Sanford D. Horn is a writer and political consultant living in Alexandria, VA.

Monday, October 31, 2005

Alito Deserves the Ginsburg Treatment

Alito Deserves the Ginsburg Treatment
Commentary by Sanford D. Horn
October 31, 2005

President Bush should be applauded for not bowing to pressure groups either from the left or the right in opting instead to listen to his conscience by selecting Judge Samuel A. Alito, Jr. to replace retiring Associate Justice Sandra Day O’Connor as the next justice on the Supreme Court of the United States.

The New Jersey native and resident is eminently qualified to serve on the nation’s highest court. An undergraduate at Princeton and law student at Yale who also served as its law journal editor, Alito argued 12 cases before the Supreme Court between 1981 and 1985 on behalf of the US government as Assistant to the Solicitor General.

Among other appointments during his career, Alito earned unanimous confirmation twice by the U. S. Senate, first to serve as U. S. Attorney for the District of New Jersey, then for the U. S. Court of Appeals for the Third Circuit. Yet, in spite of these unanimous appointments, liberal Democratic Senators such as Chuck Schumer (NY) and Minority Leader Harry Reid (NV) quickly weighed in with rhetoric indicative that they have already determined to vote against Alito.

It is painfully obvious that most Democrats have a litmus test regarding high court appointments based upon abortion and Roe v. Wade. Alito is to be praised for his lone dissenting vote in 1991 as a judge on the Third U. S. Circuit Court of Appeals attempting to uphold a Pennsylvania law mandating that a wife consult with her husband prior to an abortion (Planned Parenthood v. Casey). Yet, Alito proved to be no ideologue by voting in 2000 that a New Jersey law banning late-term abortions was unconstitutional.

In attempting to return sanity to the holiday season, Alito voted, as part of the majority in the 1999 case ACLU v. Schundler. The court determined that a display in Jersey City, NJ did not violate the First Amendment’s establishment clause because it contained not only a menorah representing Chanukah and a crèche representing Christmas, but a Frosty the Snowman and a banner praising diversity.

On the virtue of these two cases, Samuel A. Alito, Jr. should be confirmed by the U. S. Senate and take his place on the Supreme Court. How close the vote will be, remains to be seen based upon the intellectual honesty and integrity of the Democrats in the Upper House. The question that needs to be addressed is whether or not Judge Alito is qualified to serve on the Supreme Court of the United States. The answer, as was the case with Ruth Bader Ginsburg, formerly with the ACLU, is yes.

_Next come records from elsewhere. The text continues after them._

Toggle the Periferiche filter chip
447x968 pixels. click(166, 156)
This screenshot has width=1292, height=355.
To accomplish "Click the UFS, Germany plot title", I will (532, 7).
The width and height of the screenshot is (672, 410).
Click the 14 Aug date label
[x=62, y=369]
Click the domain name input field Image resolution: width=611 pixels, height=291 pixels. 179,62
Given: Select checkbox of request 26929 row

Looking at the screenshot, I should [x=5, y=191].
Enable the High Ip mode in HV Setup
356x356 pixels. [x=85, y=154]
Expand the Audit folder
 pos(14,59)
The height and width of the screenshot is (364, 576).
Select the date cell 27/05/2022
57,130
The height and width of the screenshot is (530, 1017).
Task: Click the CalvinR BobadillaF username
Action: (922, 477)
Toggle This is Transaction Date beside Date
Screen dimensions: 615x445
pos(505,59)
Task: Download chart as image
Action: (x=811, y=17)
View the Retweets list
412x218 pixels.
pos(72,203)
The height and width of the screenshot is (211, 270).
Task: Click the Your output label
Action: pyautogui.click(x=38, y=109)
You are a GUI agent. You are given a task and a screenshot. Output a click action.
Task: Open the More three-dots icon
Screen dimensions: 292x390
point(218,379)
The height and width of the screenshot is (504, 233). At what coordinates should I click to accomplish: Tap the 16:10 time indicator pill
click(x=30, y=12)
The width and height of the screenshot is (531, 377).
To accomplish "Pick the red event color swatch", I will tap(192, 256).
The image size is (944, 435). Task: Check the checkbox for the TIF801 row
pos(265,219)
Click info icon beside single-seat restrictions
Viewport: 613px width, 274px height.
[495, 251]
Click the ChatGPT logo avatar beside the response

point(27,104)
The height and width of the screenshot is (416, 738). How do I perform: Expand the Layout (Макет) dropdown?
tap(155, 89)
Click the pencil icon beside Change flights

Justice Ginsburg secured her seat on the Supreme Court in 1993 with a 97-3 vote in the affirmative. Obviously ideological conservatives voted in favor of a committed liberal. Some of those conservative votes came from Robert Bennett (UT), Christopher “Kit” Bond (MO), Conrad Burns (MT), Larry Craig (ID), Orrin Hatch (UT), Trent Lott (MS) and Richard Lugar (IN), all of whom continue their tenure in the US Senate. These conservative senators along with former members Phil Gramm (TX), Alan Simpson (WY) and the late Strom Thurmond (SC) among others, put partisanship behind them and determined that Justice Ginsburg possessed the necessary qualifications to sit on the Supreme Court.

Will Judge Alito be given the same honest consideration from the Democrats? Early indication from the likes of Senators Schumer and Reid is that Alito will go through a knock down-drag out confirmation process. Does any political junkie with an ounce of intelligence expect Alito to receive favorable votes from Senators Joseph Biden (DE), Barbara Boxer (CA), Hillary Clinton (NY), Dianne Feinstein (CA), Ted Kennedy (MA), John Kerry (MA), Barbara Mikulski (MD), or Barack Obama (IL)? The answer to that obviously rhetorical question is resoundingly “no.”

Yet, despite the hardcore ideological left, Judge Alito can expect to become Justice Alito by a 65-35 margin with a margin of error of three.

Sanford D. Horn is a writer and political consultant living in Alexandria, VA.